Work item –
Retype every record that appears below, unchanged.

[Opening Supplied records section]

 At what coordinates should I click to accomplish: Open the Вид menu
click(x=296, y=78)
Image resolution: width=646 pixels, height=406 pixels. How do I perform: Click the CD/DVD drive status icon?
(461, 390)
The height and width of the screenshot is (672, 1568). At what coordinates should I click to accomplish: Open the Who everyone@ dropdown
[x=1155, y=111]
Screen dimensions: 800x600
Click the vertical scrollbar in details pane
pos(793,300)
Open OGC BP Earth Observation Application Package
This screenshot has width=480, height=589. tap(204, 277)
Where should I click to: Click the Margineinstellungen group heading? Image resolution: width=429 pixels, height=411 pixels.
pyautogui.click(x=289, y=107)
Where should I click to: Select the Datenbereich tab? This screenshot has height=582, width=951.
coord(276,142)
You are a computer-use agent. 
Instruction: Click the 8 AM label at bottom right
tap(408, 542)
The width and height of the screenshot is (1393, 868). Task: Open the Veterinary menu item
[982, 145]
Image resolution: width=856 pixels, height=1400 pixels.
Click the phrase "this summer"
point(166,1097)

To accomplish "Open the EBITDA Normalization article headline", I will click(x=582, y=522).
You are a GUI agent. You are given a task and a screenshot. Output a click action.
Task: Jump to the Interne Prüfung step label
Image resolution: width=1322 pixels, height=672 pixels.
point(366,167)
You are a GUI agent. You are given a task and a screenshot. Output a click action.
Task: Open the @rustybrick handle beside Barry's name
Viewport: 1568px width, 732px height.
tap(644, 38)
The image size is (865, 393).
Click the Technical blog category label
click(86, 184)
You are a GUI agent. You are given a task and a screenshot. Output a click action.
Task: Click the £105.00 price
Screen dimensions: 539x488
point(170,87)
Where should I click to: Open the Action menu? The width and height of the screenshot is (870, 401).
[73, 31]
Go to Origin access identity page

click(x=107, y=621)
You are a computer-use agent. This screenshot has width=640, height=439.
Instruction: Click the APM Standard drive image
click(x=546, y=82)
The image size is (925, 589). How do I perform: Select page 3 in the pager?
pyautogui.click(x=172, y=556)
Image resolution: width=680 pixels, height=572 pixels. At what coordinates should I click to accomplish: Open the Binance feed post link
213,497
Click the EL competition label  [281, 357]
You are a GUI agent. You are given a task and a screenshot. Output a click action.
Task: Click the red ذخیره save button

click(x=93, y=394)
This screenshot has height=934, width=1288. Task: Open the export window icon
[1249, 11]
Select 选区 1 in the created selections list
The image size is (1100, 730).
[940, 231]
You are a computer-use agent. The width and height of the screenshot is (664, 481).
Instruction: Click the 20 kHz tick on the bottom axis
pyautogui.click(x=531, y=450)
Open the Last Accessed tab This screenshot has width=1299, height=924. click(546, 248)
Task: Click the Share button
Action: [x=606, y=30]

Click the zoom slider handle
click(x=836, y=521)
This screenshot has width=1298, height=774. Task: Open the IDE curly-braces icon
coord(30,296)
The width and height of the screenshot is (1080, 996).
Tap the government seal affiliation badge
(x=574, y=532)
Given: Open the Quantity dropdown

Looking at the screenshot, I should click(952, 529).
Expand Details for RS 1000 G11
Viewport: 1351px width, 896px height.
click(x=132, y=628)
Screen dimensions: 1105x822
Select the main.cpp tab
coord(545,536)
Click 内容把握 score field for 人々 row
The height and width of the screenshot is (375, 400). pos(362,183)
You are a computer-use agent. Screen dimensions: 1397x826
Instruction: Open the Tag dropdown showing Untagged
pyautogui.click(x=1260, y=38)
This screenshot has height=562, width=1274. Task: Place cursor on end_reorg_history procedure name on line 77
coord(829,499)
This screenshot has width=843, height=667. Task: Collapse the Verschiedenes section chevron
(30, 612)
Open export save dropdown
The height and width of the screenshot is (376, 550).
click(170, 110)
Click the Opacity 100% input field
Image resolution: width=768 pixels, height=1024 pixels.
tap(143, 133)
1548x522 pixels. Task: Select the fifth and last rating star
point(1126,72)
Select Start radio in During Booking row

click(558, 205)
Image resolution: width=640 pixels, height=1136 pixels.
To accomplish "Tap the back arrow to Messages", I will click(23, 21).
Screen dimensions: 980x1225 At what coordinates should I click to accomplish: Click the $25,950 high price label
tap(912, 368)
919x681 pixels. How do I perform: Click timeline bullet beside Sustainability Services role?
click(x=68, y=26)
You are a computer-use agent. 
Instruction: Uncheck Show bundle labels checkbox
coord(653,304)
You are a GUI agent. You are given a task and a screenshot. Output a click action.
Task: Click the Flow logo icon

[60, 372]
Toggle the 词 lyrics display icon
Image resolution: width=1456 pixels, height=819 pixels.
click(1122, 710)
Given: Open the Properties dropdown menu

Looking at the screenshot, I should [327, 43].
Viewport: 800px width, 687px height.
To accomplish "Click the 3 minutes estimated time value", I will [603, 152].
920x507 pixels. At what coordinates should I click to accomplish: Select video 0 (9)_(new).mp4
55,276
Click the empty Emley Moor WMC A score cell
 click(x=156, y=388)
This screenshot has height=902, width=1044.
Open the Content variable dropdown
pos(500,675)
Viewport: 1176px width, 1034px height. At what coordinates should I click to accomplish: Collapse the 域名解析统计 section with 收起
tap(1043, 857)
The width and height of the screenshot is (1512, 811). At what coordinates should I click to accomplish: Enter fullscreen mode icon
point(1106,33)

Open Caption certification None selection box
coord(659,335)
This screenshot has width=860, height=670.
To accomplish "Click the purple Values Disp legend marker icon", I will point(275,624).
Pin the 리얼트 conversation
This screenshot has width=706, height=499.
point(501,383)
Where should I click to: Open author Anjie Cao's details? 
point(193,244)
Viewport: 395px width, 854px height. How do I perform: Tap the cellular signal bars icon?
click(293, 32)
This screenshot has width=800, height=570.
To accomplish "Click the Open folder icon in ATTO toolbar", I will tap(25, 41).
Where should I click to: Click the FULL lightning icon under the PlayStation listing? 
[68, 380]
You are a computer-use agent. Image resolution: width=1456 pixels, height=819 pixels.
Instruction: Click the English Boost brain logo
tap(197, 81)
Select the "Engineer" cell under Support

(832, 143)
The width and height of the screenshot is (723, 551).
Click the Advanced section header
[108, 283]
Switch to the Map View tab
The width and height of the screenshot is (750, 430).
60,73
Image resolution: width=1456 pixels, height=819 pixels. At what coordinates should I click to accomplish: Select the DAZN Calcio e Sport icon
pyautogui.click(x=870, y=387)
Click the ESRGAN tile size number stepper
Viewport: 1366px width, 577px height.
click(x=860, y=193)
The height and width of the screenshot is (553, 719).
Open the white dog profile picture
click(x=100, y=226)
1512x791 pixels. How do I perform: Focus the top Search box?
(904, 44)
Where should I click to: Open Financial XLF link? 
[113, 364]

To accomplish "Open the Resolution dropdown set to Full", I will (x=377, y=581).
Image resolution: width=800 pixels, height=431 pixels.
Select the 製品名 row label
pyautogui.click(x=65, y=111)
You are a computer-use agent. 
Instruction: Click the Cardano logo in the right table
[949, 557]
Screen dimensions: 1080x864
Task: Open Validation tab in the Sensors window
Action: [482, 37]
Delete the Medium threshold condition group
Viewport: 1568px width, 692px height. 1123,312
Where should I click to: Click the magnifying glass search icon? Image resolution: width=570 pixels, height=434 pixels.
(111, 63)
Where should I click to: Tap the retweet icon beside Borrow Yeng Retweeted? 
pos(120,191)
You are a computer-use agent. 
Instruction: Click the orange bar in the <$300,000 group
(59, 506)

[Closing Supplied records section]

Solution for this problem –
 At what coordinates should I click to accomplish: Open the Вид menu
click(x=296, y=78)
Image resolution: width=646 pixels, height=406 pixels. How do I perform: Click the CD/DVD drive status icon?
(461, 390)
The height and width of the screenshot is (672, 1568). At what coordinates should I click to accomplish: Open the Who everyone@ dropdown
[x=1155, y=111]
Screen dimensions: 800x600
Click the vertical scrollbar in details pane
pos(793,300)
Open OGC BP Earth Observation Application Package
This screenshot has width=480, height=589. tap(204, 277)
Where should I click to: Click the Margineinstellungen group heading? Image resolution: width=429 pixels, height=411 pixels.
pyautogui.click(x=289, y=107)
Where should I click to: Select the Datenbereich tab? This screenshot has height=582, width=951.
coord(276,142)
You are a computer-use agent. 
Instruction: Click the 8 AM label at bottom right
tap(408, 542)
The width and height of the screenshot is (1393, 868). Task: Open the Veterinary menu item
[982, 145]
Image resolution: width=856 pixels, height=1400 pixels.
Click the phrase "this summer"
point(166,1097)

To accomplish "Open the EBITDA Normalization article headline", I will click(x=582, y=522).
You are a GUI agent. You are given a task and a screenshot. Output a click action.
Task: Jump to the Interne Prüfung step label
Image resolution: width=1322 pixels, height=672 pixels.
point(366,167)
You are a GUI agent. You are given a task and a screenshot. Output a click action.
Task: Open the @rustybrick handle beside Barry's name
Viewport: 1568px width, 732px height.
tap(644, 38)
The image size is (865, 393).
Click the Technical blog category label
click(86, 184)
You are a GUI agent. You are given a task and a screenshot. Output a click action.
Task: Click the £105.00 price
Screen dimensions: 539x488
point(170,87)
Where should I click to: Open the Action menu? The width and height of the screenshot is (870, 401).
[73, 31]
Go to Origin access identity page

click(x=107, y=621)
You are a computer-use agent. This screenshot has width=640, height=439.
Instruction: Click the APM Standard drive image
click(x=546, y=82)
The image size is (925, 589). How do I perform: Select page 3 in the pager?
pyautogui.click(x=172, y=556)
Image resolution: width=680 pixels, height=572 pixels. At what coordinates should I click to accomplish: Open the Binance feed post link
213,497
Click the EL competition label  [281, 357]
You are a GUI agent. You are given a task and a screenshot. Output a click action.
Task: Click the red ذخیره save button

click(x=93, y=394)
This screenshot has height=934, width=1288. Task: Open the export window icon
[1249, 11]
Select 选区 1 in the created selections list
The image size is (1100, 730).
[940, 231]
You are a computer-use agent. The width and height of the screenshot is (664, 481).
Instruction: Click the 20 kHz tick on the bottom axis
pyautogui.click(x=531, y=450)
Open the Last Accessed tab This screenshot has width=1299, height=924. click(546, 248)
Task: Click the Share button
Action: [x=606, y=30]

Click the zoom slider handle
click(x=836, y=521)
This screenshot has width=1298, height=774. Task: Open the IDE curly-braces icon
coord(30,296)
The width and height of the screenshot is (1080, 996).
Tap the government seal affiliation badge
(x=574, y=532)
Given: Open the Quantity dropdown

Looking at the screenshot, I should click(952, 529).
Expand Details for RS 1000 G11
Viewport: 1351px width, 896px height.
click(x=132, y=628)
Screen dimensions: 1105x822
Select the main.cpp tab
coord(545,536)
Click 内容把握 score field for 人々 row
The height and width of the screenshot is (375, 400). pos(362,183)
You are a computer-use agent. Screen dimensions: 1397x826
Instruction: Open the Tag dropdown showing Untagged
pyautogui.click(x=1260, y=38)
This screenshot has height=562, width=1274. Task: Place cursor on end_reorg_history procedure name on line 77
coord(829,499)
This screenshot has width=843, height=667. Task: Collapse the Verschiedenes section chevron
(30, 612)
Open export save dropdown
The height and width of the screenshot is (376, 550).
click(170, 110)
Click the Opacity 100% input field
Image resolution: width=768 pixels, height=1024 pixels.
tap(143, 133)
1548x522 pixels. Task: Select the fifth and last rating star
point(1126,72)
Select Start radio in During Booking row

click(558, 205)
Image resolution: width=640 pixels, height=1136 pixels.
To accomplish "Tap the back arrow to Messages", I will click(23, 21).
Screen dimensions: 980x1225 At what coordinates should I click to accomplish: Click the $25,950 high price label
tap(912, 368)
919x681 pixels. How do I perform: Click timeline bullet beside Sustainability Services role?
click(x=68, y=26)
You are a computer-use agent. 
Instruction: Uncheck Show bundle labels checkbox
coord(653,304)
You are a GUI agent. You are given a task and a screenshot. Output a click action.
Task: Click the Flow logo icon

[60, 372]
Toggle the 词 lyrics display icon
Image resolution: width=1456 pixels, height=819 pixels.
click(1122, 710)
Given: Open the Properties dropdown menu

Looking at the screenshot, I should [327, 43].
Viewport: 800px width, 687px height.
To accomplish "Click the 3 minutes estimated time value", I will [603, 152].
920x507 pixels. At what coordinates should I click to accomplish: Select video 0 (9)_(new).mp4
55,276
Click the empty Emley Moor WMC A score cell
 click(x=156, y=388)
This screenshot has height=902, width=1044.
Open the Content variable dropdown
pos(500,675)
Viewport: 1176px width, 1034px height. At what coordinates should I click to accomplish: Collapse the 域名解析统计 section with 收起
tap(1043, 857)
The width and height of the screenshot is (1512, 811). At what coordinates should I click to accomplish: Enter fullscreen mode icon
point(1106,33)

Open Caption certification None selection box
coord(659,335)
This screenshot has width=860, height=670.
To accomplish "Click the purple Values Disp legend marker icon", I will point(275,624).
Pin the 리얼트 conversation
This screenshot has width=706, height=499.
point(501,383)
Where should I click to: Open author Anjie Cao's details? 
point(193,244)
Viewport: 395px width, 854px height. How do I perform: Tap the cellular signal bars icon?
click(293, 32)
This screenshot has width=800, height=570.
To accomplish "Click the Open folder icon in ATTO toolbar", I will tap(25, 41).
Where should I click to: Click the FULL lightning icon under the PlayStation listing? 
[68, 380]
You are a computer-use agent. Image resolution: width=1456 pixels, height=819 pixels.
Instruction: Click the English Boost brain logo
tap(197, 81)
Select the "Engineer" cell under Support

(832, 143)
The width and height of the screenshot is (723, 551).
Click the Advanced section header
[108, 283]
Switch to the Map View tab
The width and height of the screenshot is (750, 430).
60,73
Image resolution: width=1456 pixels, height=819 pixels. At what coordinates should I click to accomplish: Select the DAZN Calcio e Sport icon
pyautogui.click(x=870, y=387)
Click the ESRGAN tile size number stepper
Viewport: 1366px width, 577px height.
click(x=860, y=193)
The height and width of the screenshot is (553, 719).
Open the white dog profile picture
click(x=100, y=226)
1512x791 pixels. How do I perform: Focus the top Search box?
(904, 44)
Where should I click to: Open Financial XLF link? 
[113, 364]

To accomplish "Open the Resolution dropdown set to Full", I will (x=377, y=581).
Image resolution: width=800 pixels, height=431 pixels.
Select the 製品名 row label
pyautogui.click(x=65, y=111)
You are a computer-use agent. 
Instruction: Click the Cardano logo in the right table
[949, 557]
Screen dimensions: 1080x864
Task: Open Validation tab in the Sensors window
Action: [482, 37]
Delete the Medium threshold condition group
Viewport: 1568px width, 692px height. 1123,312
Where should I click to: Click the magnifying glass search icon? Image resolution: width=570 pixels, height=434 pixels.
(111, 63)
Where should I click to: Tap the retweet icon beside Borrow Yeng Retweeted? 
pos(120,191)
You are a computer-use agent. 
Instruction: Click the orange bar in the <$300,000 group
(59, 506)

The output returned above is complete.